Uma tarde que seria de tristeza, com a despedida de Lula e a missa em memória da sua falecida mulher como panos de fundo, tornou-se, à brasileira, uma festa, com direito a set list escolhida pelo antigo presidente: Asa Branca e O Que É, O Que É, de Gonzaguinha, Apesar de Você, de Chico Buarque, e o samba Deixa a Vida Me Levar, de Zeca Pagodinho, que fez até políticos e manifestantes rebolarem no palanque e no chão. Maria Gadú, Tulipa Ruiz e outros músicos tocaram ainda Maria, Maria, de Milton Nascimento, um pedido de Dilma Rousseff, e Porto Solidão, de Jessé, a música preferida de Marisa Letícia, mulher de Lula falecida em fevereiro de 2017 que ontem completaria 68 anos.

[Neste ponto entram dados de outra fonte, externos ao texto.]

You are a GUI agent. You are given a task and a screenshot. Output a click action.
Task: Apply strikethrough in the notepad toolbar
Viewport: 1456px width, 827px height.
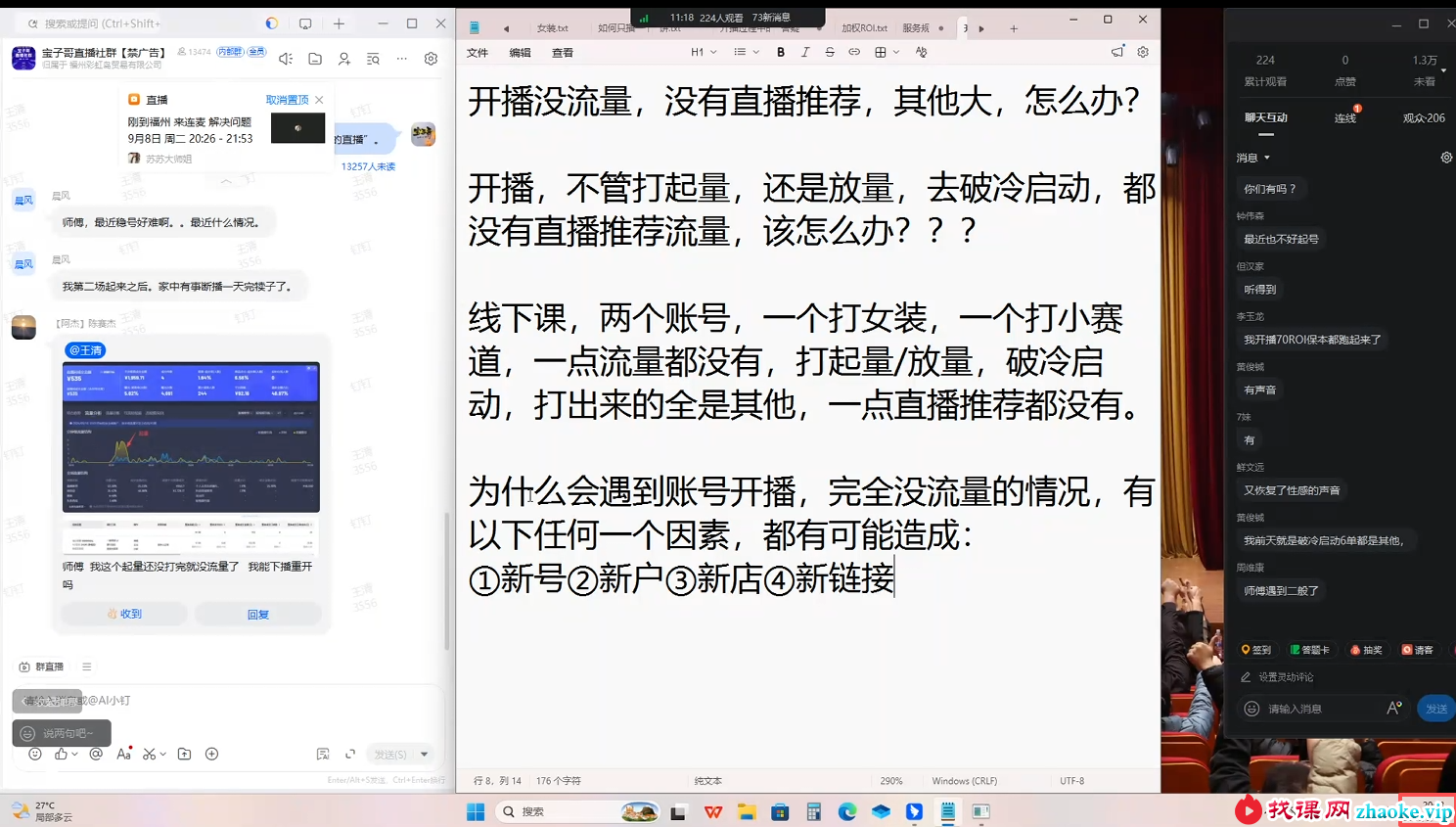tap(830, 52)
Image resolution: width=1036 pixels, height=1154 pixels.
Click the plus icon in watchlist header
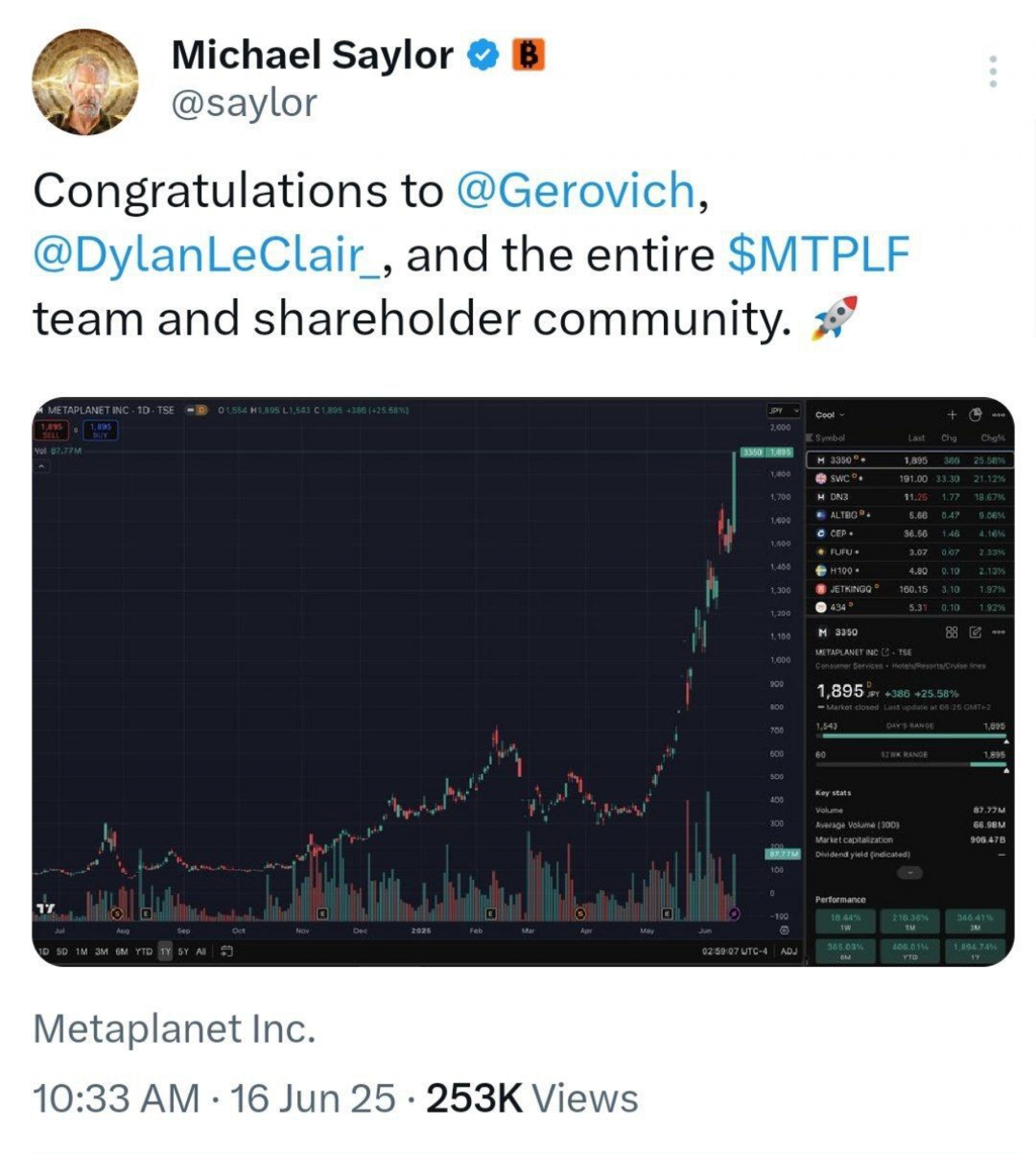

“É golpe”, disse um dos padres que celebraram a missa por Dona Marisa, enquanto outros brincavam e riam, cúmplices, com Lula – por tradição, ao contrário do que se passa noutros países, a Conferência Nacional dos Bispos do Brasil, autoridade da Igreja Católica, é considerada próxima da esquerda por causa da luta comum durante a ditadura militar.
Depois do clero, a festa passou para o povo, que exigia em cânticos que Lula não se entregasse. “Não tem arrego [não há recuo]”, gritavam uns, por entre cânticos de “Lula, guerreiro, do povo brasileiro”, cantados por outros. Aquele “eu vou” de Lula, foi por isso, recebido com consternação – mais tarde militantes bloquearam por hora e meia a tentativa de Lula sair do sindicato. Mas o político tratou logo de mobilizar os milhares de militantes do Partido dos Trabalhadores (PT) e de outras forças políticas, ao instigá-los a “serem Lulas e mais Lulas”. “Eu não sou um ser humano, eu sou uma ideia, todos vocês agora vão virar Lula, eles acham que tudo o que acontece nesse país é responsabilidade do Lula, agora eu responsabilizo vocês.”
O antigo presidente abraçou-se, entretanto, a Fernando Haddad, o ex-prefeito de São Paulo que pode substituí-lo como nomeado pelo partido, e terminou a intervenção entre Guilherme Boulos e Manuela D’Ávila, respetivamente candidatos pelo Partido Socialismo e Liberdade e Partido Comunista do Brasil, sinais entendidos como passagem de testemunho. Na sequência, Lula até se antecipou à discussão sobre privatizações, que marcará parte dos debates presidenciais daqui para a frente, e anunciou os colegas de partido que se candidatam ao governo de estados Brasil afora.
Antes, Lula falara menos do futuro e mais do passado. Do passado sindicalista – “Vivi aqui os melhores momentos da minha vida, aprendi sociologia, economia, política, física, química no chão da fábrica.” E do passado enquanto presidente, inspirado no discurso de Martin Luther King: “Eu construí o sonho de ver um país em que os pobres pudessem ir à universidade, andar de avião, um sonho de combate à mortalidade infantil, com leite, arroz e feijão para todas as crianças, em que os juízes não fossem só da elite mas vindos de Heliópolis ou Itaquera [bairros pobres de São Paulo], se ter esse sonho é crime, então eu sou um criminoso.”
Atacou os inimigos, como a imprensa – “a [revista] Veja e a [Rede] Globo vão ter orgasmos múltiplos ao verem a minha foto na prisão” –, a justiça – “debato com o Moro e com os juízes de segunda instância onde e quando quiserem, eu durmo tranquilo à noite e eles não” – e os rivais políticos – “para o golpe não bastava derrubarem a Dilma, era preciso que eu não fosse candidato nem que pudesse participar na campanha”.
A luta de Lula não se resumiu aos discursos – os seus advogados voltaram a entrar com um habeas corpus, desta vez no Supremo Tribunal Federal, entretanto recusado. A guerra jurídica está perdida. A política e a campanha eleitoral, Lula e o PT têm esperança de que ainda não.